# Extrait du texte
ANALYSE  RÉFÉRENTIELLE
ET  ARCHÉOLOGIQUE


Auteurs Méthode Textes
Plan Nouveautés Index Liens Aide





Ennio Floris



Prométhée et Jésus :
d’Eschyle aux évangiles


(esquisse d’une théologie du mythe)





Première partie : Dieu, le Sauveur et la mort

X – La rédemption




Sommaire

Introduction

Dieu, le Sauveur et la mort
- La colère de Dieu et le
  péché
- Dieu et le Sauveur
- Le Sauveur contre Dieu
- Le feu
- Procès et condamnation
- Océan et Pierre
- Océanides et filles de
   Jérusalem
- Io et Marie
- La mort
- La rédemption
  . La substitution de
    Prométhée

  . La substitution de Jésus
- L’eschatologie

Le mythe d’Io et l’évangile de Marie

Conclusion théologique



. . . . . . . - o 0 o - . . . . . . .

La substitution de Prométhée


   Dans la lutte entre Zeus et Prométhée, on se demande ce que l’homme va devenir. Il a reçu le feu, bien sûr, mais Zeus permettra-t-il que ce feu, prérogative des dieux, soit aussi une source bienfaisante pour la vie humaine ? Si oui, pourquoi punir si sévèrement Prométhée ? Nous touchons ici au vif du problème : la signification du combat de Prométhée, la valeur de sa souffrance et de son ensevelissement.
   Ce qui pourrait paraitre étonnant c’est que, par la souffrance de Prométhée, Zeus renonce à sa volonté de détruire les hommes. Ceux-ci, sans rien faire pour, échappent à la colère du tout-puissant pour vivre dans la nouvelle situation d’existence apportée par le feu.

   Si Prométhée accepte son martyre, s’il ne se laisse convaincre ni par Océan, ni par Hermès de céder à la volonté de Dieu, c’est précisément qu’il est sûr de sauver les hommes de leur condition misérable de vie et de la colère de Zeus. Sa souffrance exerce un rôle rédempteur : en se révoltant contre la loi des dieux et en subissant la colère de Zeus, Prométhée se substitue aux hommes, qui restent de ce fait déchargés de toute accusation.
   La substitution est une loi de compensation valable chez les dieux comme chez les hommes. Aujourd’hui, la peine est étroitement liée à la responsabilité du coupable, la compensation d’une offense ne relève pas du dégât objectif, mais du tort subjectif de l’offenseur, il n’en était pas de même dans le mythe. Le divin, comme nous l’avons vu, est un ordre objectif, fixe et absolu, qui est brisé par l’objectivité matérielle d’une faute, indépendamment de la responsabilité personnelle. Le péché, c’est le défaut lui-même en tant que dégât, rupture de l’ordre établi. Il suffit de regarder Oreste, ainsi que tous les autres héros des tragédies : ils sont punis pour un crime qu’ils ont commis sans le savoir. Pour nous ce sont des victimes, pour les dieux des pécheurs et des maudits.

# Tâche courte 1
Dressez la liste des personnages mythologiques ou tragiques désignés par leur nom propre dans la section « La substitution de Prométhée » de l'extrait sur Prométhée.
# Tâche courte 2
D'après l'extrait sur Prométhée, que sont, pour les dieux, les héros des tragédies punis pour un crime commis sans le savoir ?
# Tâche courte 3
Reprenez l'extrait sur Prométhée à la suite de sa dernière phrase et poursuivez-en le développement.

# Lignes de données
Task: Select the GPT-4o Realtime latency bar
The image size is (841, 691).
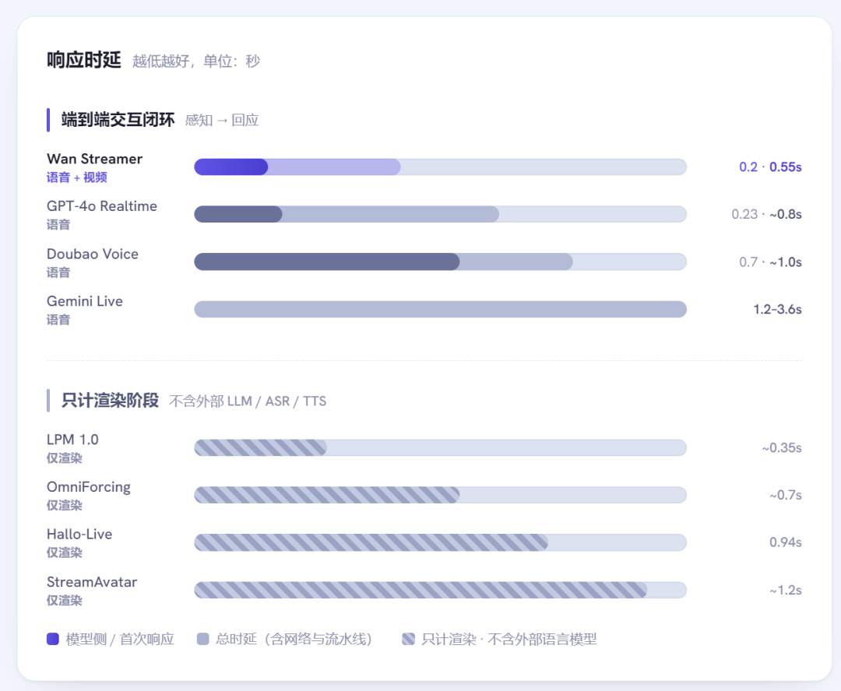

# Résultat de l'exercice 1
Zeus, Prométhée, Océan, Hermès, Oreste

# Résultat de l'exercice 2
Des pécheurs et des maudits.

# Résultat de l'exercice 3
   Le péché étant objectif, sa réparation aussi est objective, matérielle, extérieure à la responsabilité personnelle. L’ordre rompu exige qu’il soit rétabli, peu importe par qui. C’est ici que la substitution des personnes joue son rôle providentiel : si un être quelconque remplace le coupable, celui-ci est délivré, car la Diké peut bien être rétablie par la souffrance du nouveau venu.

   L’intervention de Prométhée pour les hommes est la dramatisation de ce dogme de la justice objective. Eschyle affirme que Prométhée sera délivré du Tartare au moment où un dieu prendra sa place et subira ses peines. Et ce médiateur viendra, comme nous le verrons par la suite, dans la personne de Chiron, qui fera pour Prométhée ce que Prométhée fait pour les hommes : Prométhée se substitue aux hommes et se charge de leurs péchés afin d’attirer sur lui la colère des dieux. En s’approchant des humains, en les aimant, il partage leur condition pécheresse.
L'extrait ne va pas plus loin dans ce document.